A Winter's Night
Reading Italo Calvino's If On A Winter's Night A Traveler for a second time thirty-two years after the first, I was heartened by how little of it I had remembered. A vague sketch of the concept had stayed with me, along with the name 'Ludmilla', among no more than a handful of other details. I dislike revisiting narrative fiction when my recollection of the story is too clear, and probably would not have finished it again had too many other particulars felt familiar. It is a book with several unrelated, deliberately truncated plot-lines, which would be harder (I imagine) to recall than a single narrative arc. In any event, I reckon three decades is at last a long enough interval after which I could profitably reacquaint myself with some of the other novels I read in my twenties.
In a text concerned with reading in so many of its guises, it's no surprise that re-reading gets a mention, as in the following view voiced by one of the library patrons in Chapter 11:
“I, too, feel the need to reread the books I have already read [...] but at every rereading I seem to be reading a new book, for the first time. Is it I who keep changing and seeing new things of which I was not previously aware? Or is reding a construction that assumes form, assembling a great number of variables, and therefore something that cannot be repeated twice according to the same pattern?
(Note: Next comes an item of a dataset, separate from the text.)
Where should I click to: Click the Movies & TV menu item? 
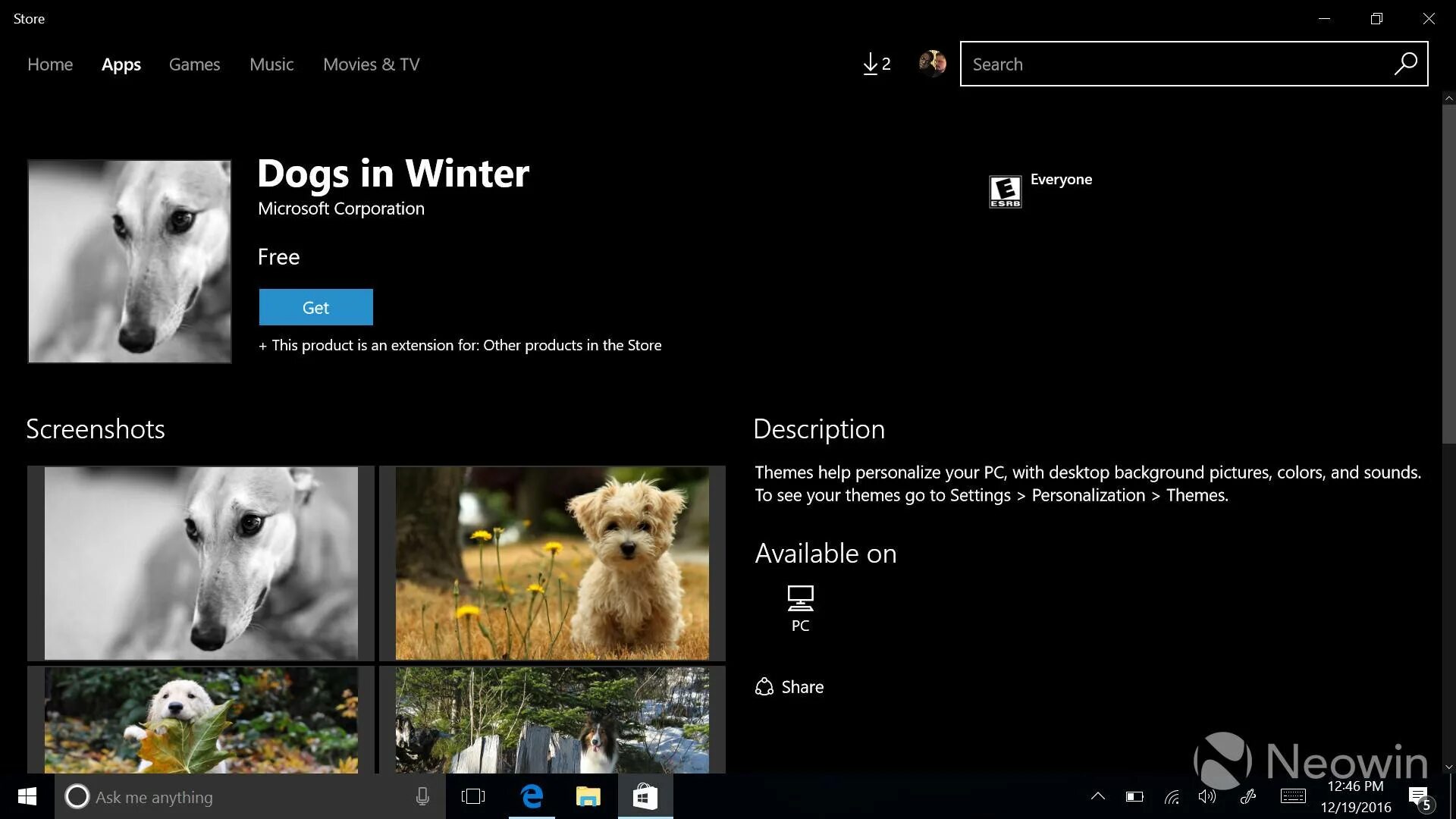[x=371, y=63]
Every time I seek to relive the emotion of a previous reading, I experience different and unexpected impressions, and do not find again those of before [...]“
The impressions experienced on this encounter with the novel were just a little less favourable than those from my first. The sense of novelty that's part of its charm was unavoidably diminished, and I suspect I'm a fussier and more impatient reader in general nowadays. I felt some of the later chapters stretched their conceits too thinly, and that a couple of the nested narratives were a little weak. It doesn't speak well of my younger self, moreover, that I was so oblivious to Calvino's sexism back in the '90s. For all that, I've seldom – if ever – met with such buoyant & inventive writing about reading as I enjoyed again here.
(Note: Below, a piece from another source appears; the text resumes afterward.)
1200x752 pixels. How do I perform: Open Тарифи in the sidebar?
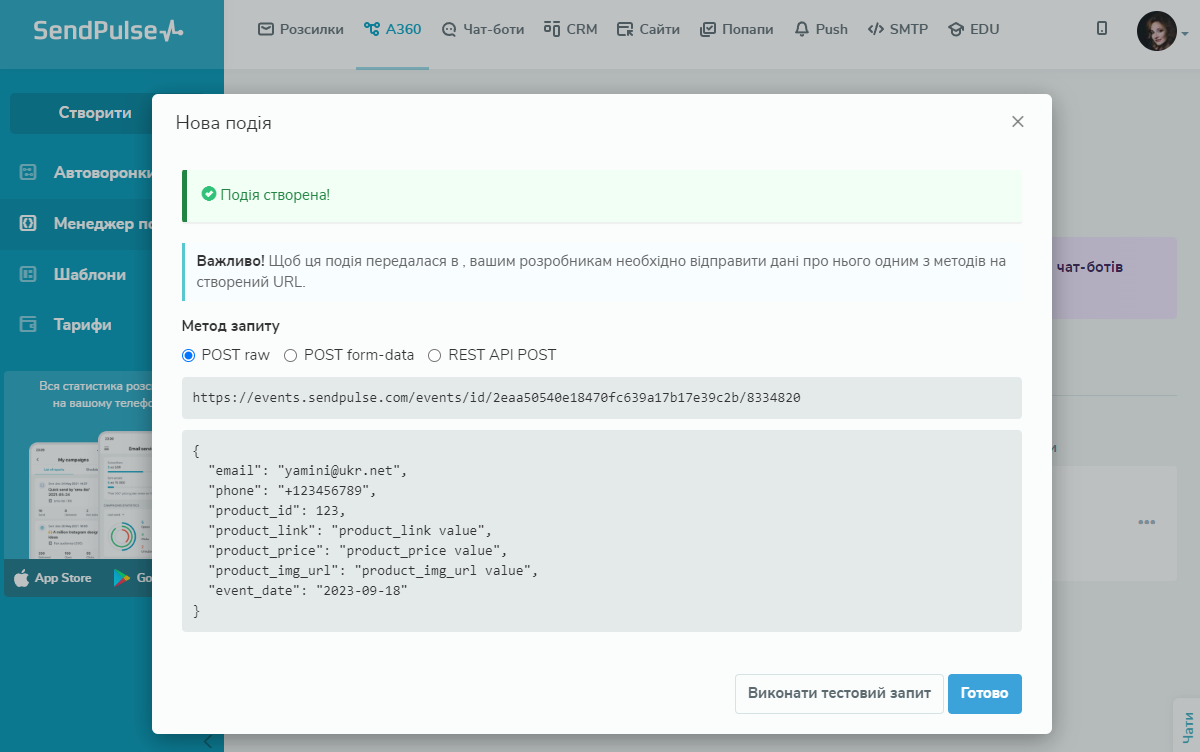[82, 324]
Catching up with some reading this week I also finished George Saunders' examination of the art & craft of short-story writing – A Swim in a Pond in the Rain – which I much admired even if it did little to lessen my antipathy for the works of Anton Chekhov, one of the four Russian authors examined at length within. And I read Barley Patch, a first and perhaps last encounter with the work of idiosyncratic Australian Gerald Murnane. I'd had my apprehensions that his writing might not be to my taste, and indeed it wasn't: there were undoubtedly striking images and illuminating insights to be gleaned, but, for each such pay-off, there were too many pages of dogged pedantry to slog through for my liking. Beyond that, I simply didn’t much care for Murnane’s authorial company.
Wine of the week: Graham's 2020 LBV Port. While my usual taste is for a drier beverage, port has undeniable appeal at this time of year. A couple of glasses were a welcome treat on Saturday. I have to hope the head-cold that has taken hold since then doesn't linger, and I get to savour some more soon.